The Imperative for Sustainable AI Systems
There are immediate next steps that we can take to improve the environmental posture of the AI systems that we build.
AI systems are compute-intensive: the AI lifecycle often requires long-running training jobs, hyperparameter searches, inference jobs, and other costly computations. They also require massive amounts of data that might be moved over the wire, and require specialized hardware to operate effectively, especially large-scale AI systems. All of these activities require electricity -- which has a carbon cost. There are also carbon emissions in ancillary needs like hardware and datacenter cooling….
Sustainable AI can be thought of as another dimension along which we can guide the development of AI systems in addition to typical functional and business requirements. As van Wynsberghe elucidates, “Sustainable AI is a movement to foster change in the entire lifecycle of AI products (i.e. idea generation, training, re-tuning, implementation, governance) towards greater ecological integrity and social justice.” There are two important considerations that jump out from this that we must take into account: Sustainable AI can allow us to (1) achieve social justice when we utilize this approach, and (2) especially so when these systems operate in an inherently socio-technical context.

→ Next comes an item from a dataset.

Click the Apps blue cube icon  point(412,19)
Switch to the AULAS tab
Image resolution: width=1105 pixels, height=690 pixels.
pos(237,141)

Indeed, a harmonized approach accounting for both societal and environmental considerations in the design, development, and deployment of AI systems can lead us to gains that support the triple bottom line: profits, people, and planet.
There are immediate next steps that we can take to improve the environmental posture of the AI systems that we build: normalizing the practice of carbon accounting for AI systems, implementing basic instrumentation and telemetry to gather the necessary data, and making carbon impacts a core consideration alongside functional and business requirements.
A holistic approach that takes into account the business and functional needs at the same time boosts the likelihood that measures to be more green in our AI lifecycle will be taken up by both researchers and practitioners.